Britons relying on their property to fund their retirements been urged to make separate arrangements and warned their plans are 'hopelessly optimistic'.
Almost three million working people in the UK – eight per cent of the population – currently view their property as a means to fund their lifestyle in retirement, research from Baring Asset Management has found.
Of the 2.8 million, 700,000 are aged between 55 and 64, with a further 200,000 aged 65 and over, meaning they have little time to build up additional funds.
Falls in the housing market over the last couple of years have illustrated the precarious nature of viewing property as the predominant source of income after finishing work.

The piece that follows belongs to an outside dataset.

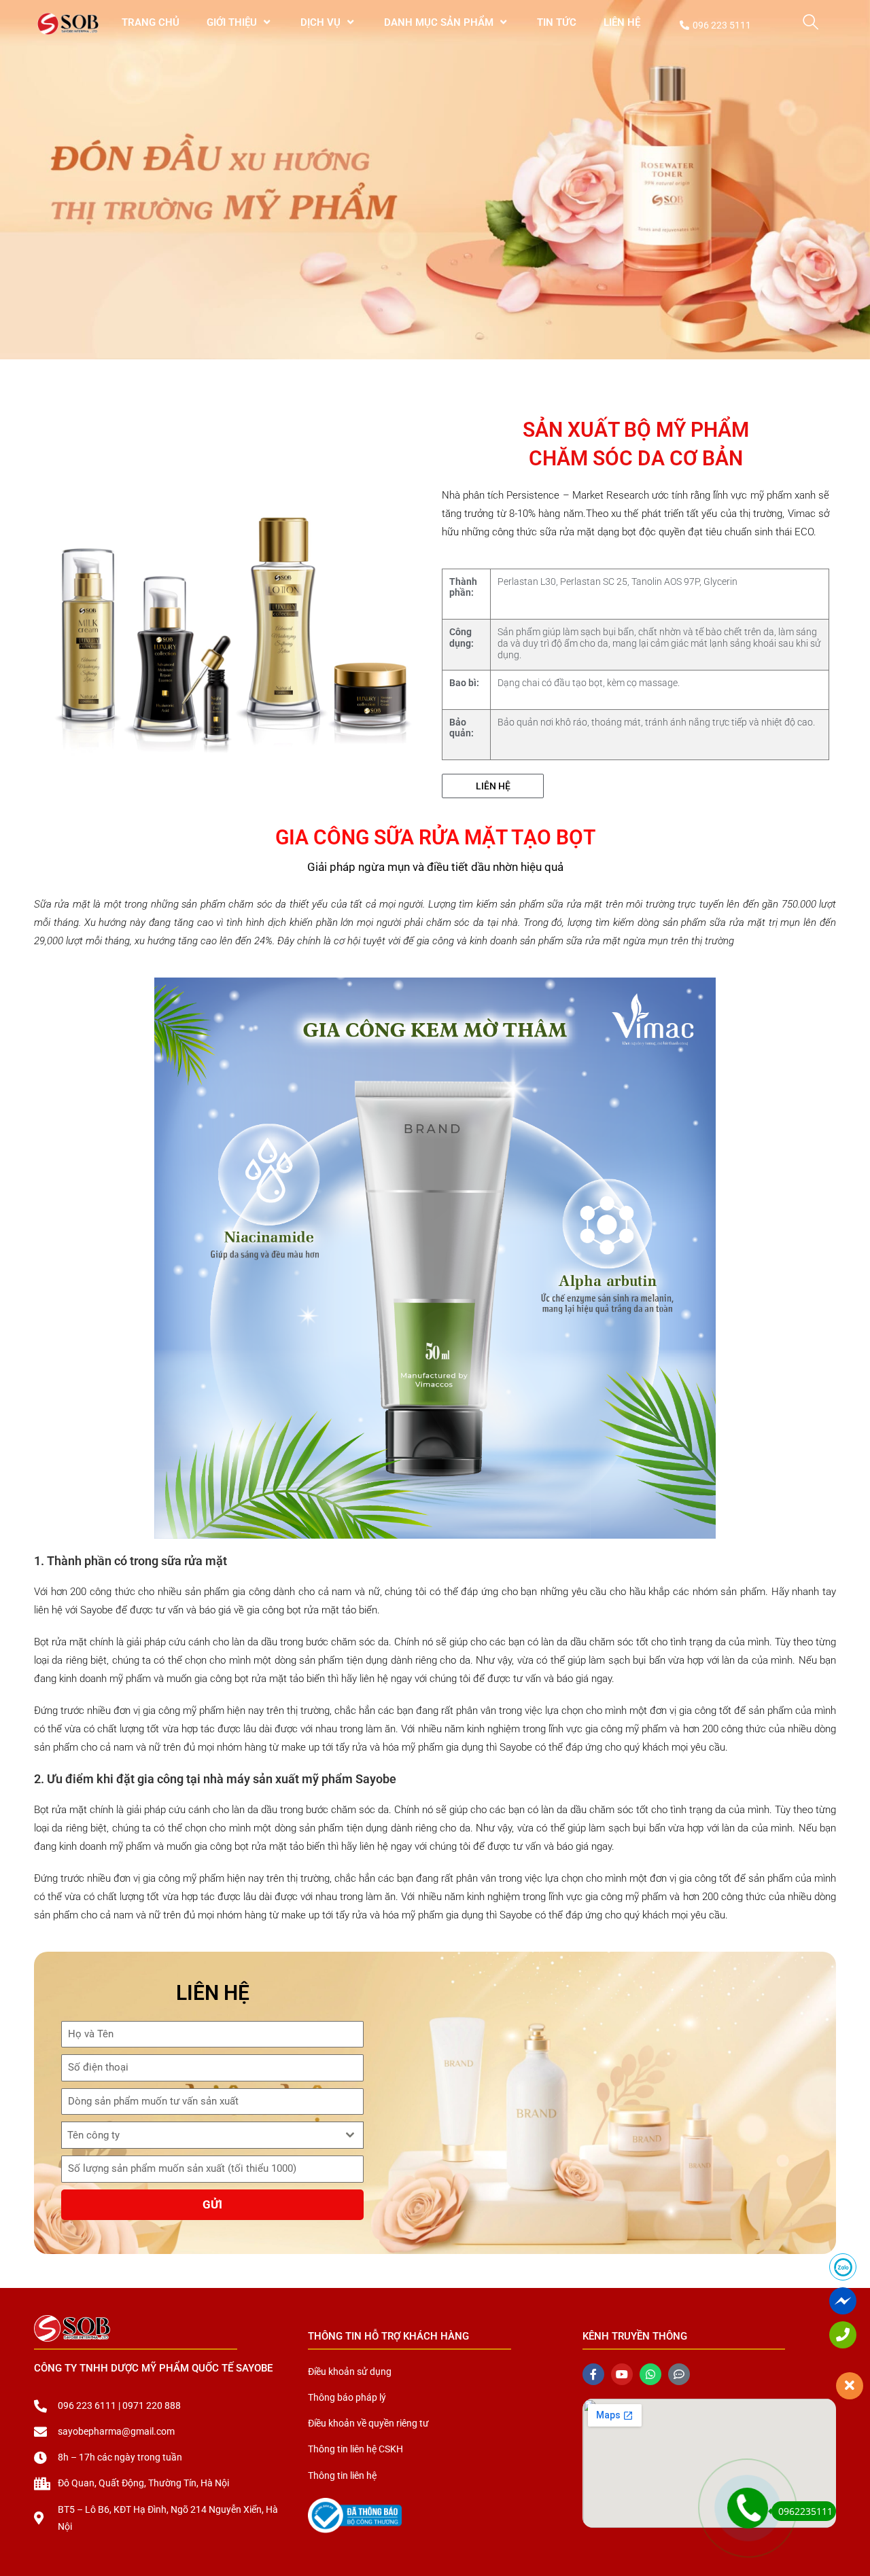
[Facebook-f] (593, 2374)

In fact, contractions in the mortgage sector have wiped approximately £29 billion off the value of pension pots in the last year alone. In spite of this, three quarters of those relying on property have made no changes to their pension in the past 12 months.
Just four per cent have made firm alternative pension arrangements and are looking at other investment options available to them.
"During the long house price boom, it was convenient to view your home or other property as your pension pot but recent events have exposed the risk of this approach," Marino Valensise, Chief Investment Officer at Barings, commented.
"What's really alarming is that so many people have not changed their retirement plans despite what's happened to house prices. Saving for retirement should start as early as possible and involve a well planned approach that controls risk through spreading investments across several asset classes.
"Apart from the tax efficient benefits of a pension plan, putting all your retirement eggs in the property basket is hopelessly optimistic."